Umas Boas Festas... muito estreladas... para todos os visitantes deste blogue!
Ainda por Vila do Conde, assistindo a um pôr-do-sol maravilhoso, mas que a máquina fotográfica deixou ficar mal... foi-se a bateria.
Salvou-me o telemóvel, porque o paredão estava cheio de "estrelinhas do mar" contando segredos umas às outras.Um momento digno de registo!
As gaivotas faziam círculos, defendendo assim o seu território habitual de observatório... entre o Rio e o Mar.

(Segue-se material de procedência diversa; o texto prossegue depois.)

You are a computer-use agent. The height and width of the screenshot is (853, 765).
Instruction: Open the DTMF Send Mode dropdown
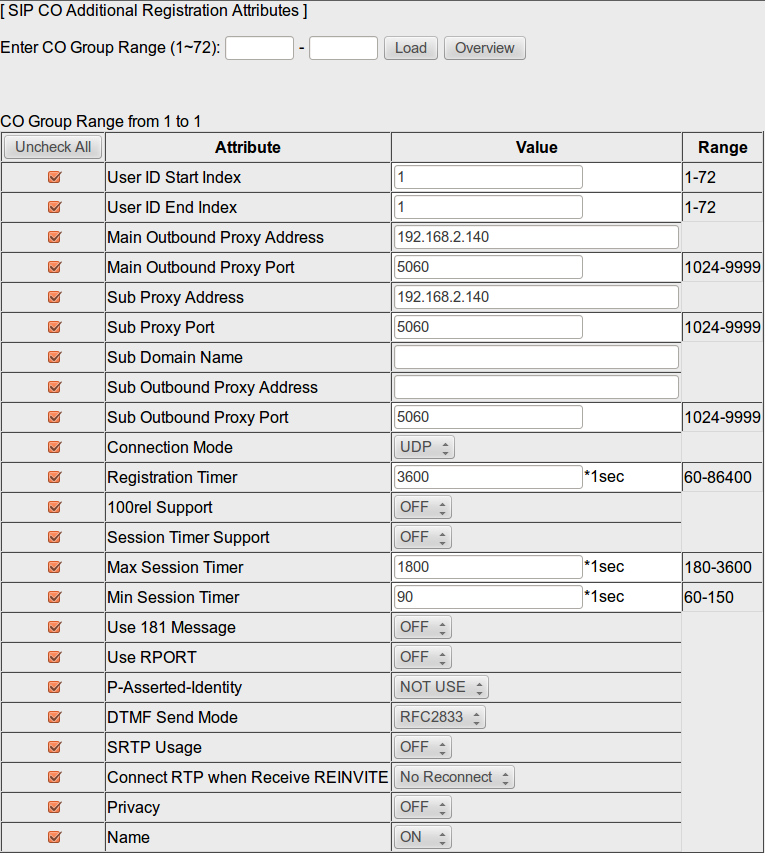(x=440, y=717)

O farol, abrigo dos sem abrigo, pousada de gente, misturada de animais do céu e da água, lá vai resistindo a impulsos mais ferozes de um mar bravio.

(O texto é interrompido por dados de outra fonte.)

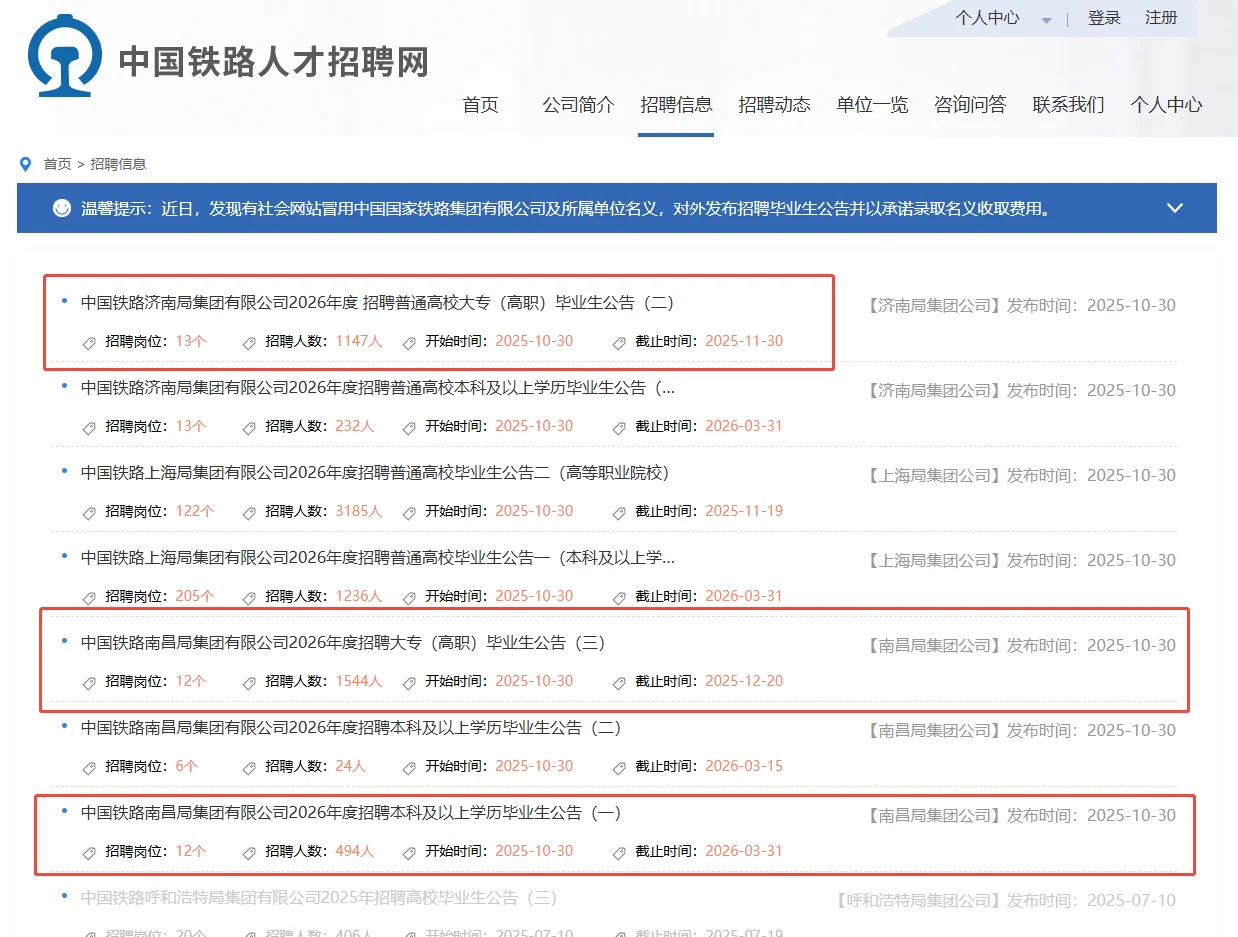Click the tag icon before 招聘岗位 12个 on the Nanchang listing
Screen dimensions: 1238x937
(x=88, y=681)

E o pescador, lançando o anzol, com duas canas que bem podiam apanhar o peixe de água doce ou de água salgada - naquele ponto onde a terra acaba, o rio desagua e o mar começa... todos são um só.

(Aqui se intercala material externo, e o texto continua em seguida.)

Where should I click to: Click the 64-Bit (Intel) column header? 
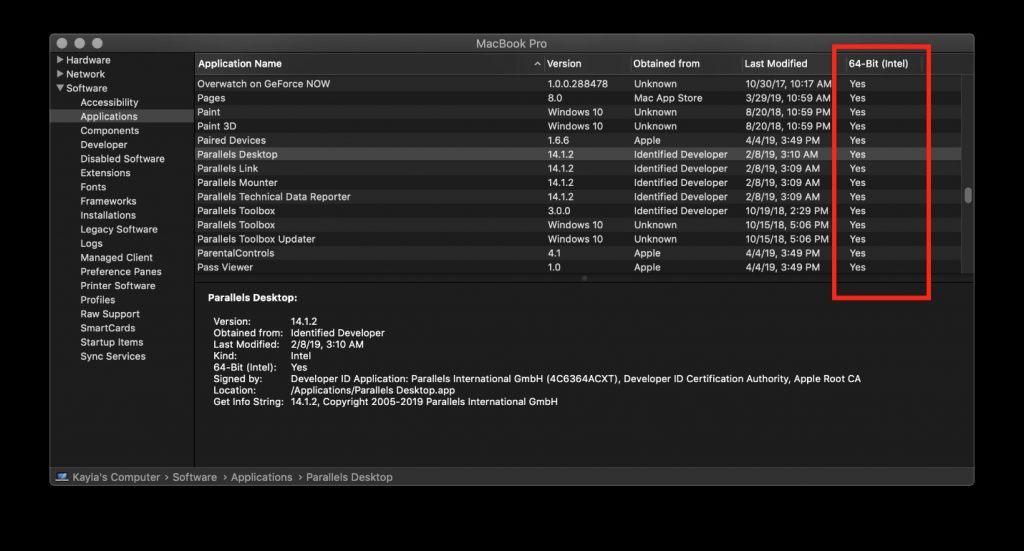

Ah! O Sol! Pois, aquela bola redonda de fogo que dá um toque mágico e sublime a tudo quanto é ser vivente na Terra, a Luz que os nossos olhos mais querem ver mas nos cega de tanto esplendor, envergonhado de tanto elogio... escondia-se, devagarinho...! Num piscar de olhos deixava que a sua amada Escuridão fosse aparecendo, primeiro ainda tonta do calor, da luz do seu amante, mas aos poucos ganhando presença, mostrando todo o seu realce, as estrelas que poisavam nos seus cabelos, aquelas que eram companheiras de segredos das outras que poisavam a seus pés.
Bem-vindos sejais, Luz e Escuridão, a todos os dias das nossa vidas!